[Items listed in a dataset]

____________________

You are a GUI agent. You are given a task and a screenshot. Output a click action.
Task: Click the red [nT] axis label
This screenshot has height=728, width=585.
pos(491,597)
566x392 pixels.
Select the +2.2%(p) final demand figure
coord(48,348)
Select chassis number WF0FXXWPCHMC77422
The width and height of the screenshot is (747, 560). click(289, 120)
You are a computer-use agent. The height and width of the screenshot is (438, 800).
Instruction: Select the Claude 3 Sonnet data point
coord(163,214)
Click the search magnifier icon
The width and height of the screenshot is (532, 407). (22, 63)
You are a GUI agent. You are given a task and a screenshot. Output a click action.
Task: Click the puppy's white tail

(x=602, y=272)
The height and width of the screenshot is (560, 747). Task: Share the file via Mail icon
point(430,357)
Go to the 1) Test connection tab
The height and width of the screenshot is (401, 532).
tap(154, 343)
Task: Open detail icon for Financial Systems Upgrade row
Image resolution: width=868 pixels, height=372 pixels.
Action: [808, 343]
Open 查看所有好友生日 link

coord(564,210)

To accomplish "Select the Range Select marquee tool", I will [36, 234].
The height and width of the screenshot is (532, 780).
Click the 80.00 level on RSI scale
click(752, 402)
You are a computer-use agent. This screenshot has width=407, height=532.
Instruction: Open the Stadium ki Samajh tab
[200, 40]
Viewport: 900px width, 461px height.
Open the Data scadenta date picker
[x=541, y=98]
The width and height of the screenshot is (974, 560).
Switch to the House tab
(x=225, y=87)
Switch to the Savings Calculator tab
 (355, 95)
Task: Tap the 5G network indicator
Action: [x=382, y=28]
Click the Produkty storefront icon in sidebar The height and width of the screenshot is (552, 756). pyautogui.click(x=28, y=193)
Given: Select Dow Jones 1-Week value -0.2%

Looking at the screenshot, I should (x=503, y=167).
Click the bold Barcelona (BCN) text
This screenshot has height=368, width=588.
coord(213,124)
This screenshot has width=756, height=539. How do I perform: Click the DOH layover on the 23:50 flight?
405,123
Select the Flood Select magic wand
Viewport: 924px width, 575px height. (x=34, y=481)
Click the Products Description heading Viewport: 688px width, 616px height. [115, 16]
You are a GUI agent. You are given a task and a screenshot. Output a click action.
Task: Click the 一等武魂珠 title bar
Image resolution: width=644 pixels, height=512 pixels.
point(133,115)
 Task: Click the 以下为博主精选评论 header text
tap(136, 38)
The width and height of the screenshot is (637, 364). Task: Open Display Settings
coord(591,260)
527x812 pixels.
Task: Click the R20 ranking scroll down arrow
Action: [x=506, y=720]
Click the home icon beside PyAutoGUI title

____________________

• [Try it]: Produce a word-for-word copy of all the entries above.

• [Exercise answer]:
You are a GUI agent. You are given a task and a screenshot. Output a click action.
Task: Click the red [nT] axis label
This screenshot has height=728, width=585.
pos(491,597)
566x392 pixels.
Select the +2.2%(p) final demand figure
coord(48,348)
Select chassis number WF0FXXWPCHMC77422
The width and height of the screenshot is (747, 560). click(289, 120)
You are a computer-use agent. The height and width of the screenshot is (438, 800).
Instruction: Select the Claude 3 Sonnet data point
coord(163,214)
Click the search magnifier icon
The width and height of the screenshot is (532, 407). (22, 63)
You are a GUI agent. You are given a task and a screenshot. Output a click action.
Task: Click the puppy's white tail

(x=602, y=272)
The height and width of the screenshot is (560, 747). Task: Share the file via Mail icon
point(430,357)
Go to the 1) Test connection tab
The height and width of the screenshot is (401, 532).
tap(154, 343)
Task: Open detail icon for Financial Systems Upgrade row
Image resolution: width=868 pixels, height=372 pixels.
Action: [808, 343]
Open 查看所有好友生日 link

coord(564,210)

To accomplish "Select the Range Select marquee tool", I will [36, 234].
The height and width of the screenshot is (532, 780).
Click the 80.00 level on RSI scale
click(752, 402)
You are a computer-use agent. This screenshot has width=407, height=532.
Instruction: Open the Stadium ki Samajh tab
[200, 40]
Viewport: 900px width, 461px height.
Open the Data scadenta date picker
[x=541, y=98]
The width and height of the screenshot is (974, 560).
Switch to the House tab
(x=225, y=87)
Switch to the Savings Calculator tab
 (355, 95)
Task: Tap the 5G network indicator
Action: [x=382, y=28]
Click the Produkty storefront icon in sidebar The height and width of the screenshot is (552, 756). pyautogui.click(x=28, y=193)
Given: Select Dow Jones 1-Week value -0.2%

Looking at the screenshot, I should (x=503, y=167).
Click the bold Barcelona (BCN) text
This screenshot has height=368, width=588.
coord(213,124)
This screenshot has width=756, height=539. How do I perform: Click the DOH layover on the 23:50 flight?
405,123
Select the Flood Select magic wand
Viewport: 924px width, 575px height. (x=34, y=481)
Click the Products Description heading Viewport: 688px width, 616px height. [115, 16]
You are a GUI agent. You are given a task and a screenshot. Output a click action.
Task: Click the 一等武魂珠 title bar
Image resolution: width=644 pixels, height=512 pixels.
point(133,115)
 Task: Click the 以下为博主精选评论 header text
tap(136, 38)
The width and height of the screenshot is (637, 364). Task: Open Display Settings
coord(591,260)
527x812 pixels.
Task: Click the R20 ranking scroll down arrow
Action: [x=506, y=720]
Click the home icon beside PyAutoGUI title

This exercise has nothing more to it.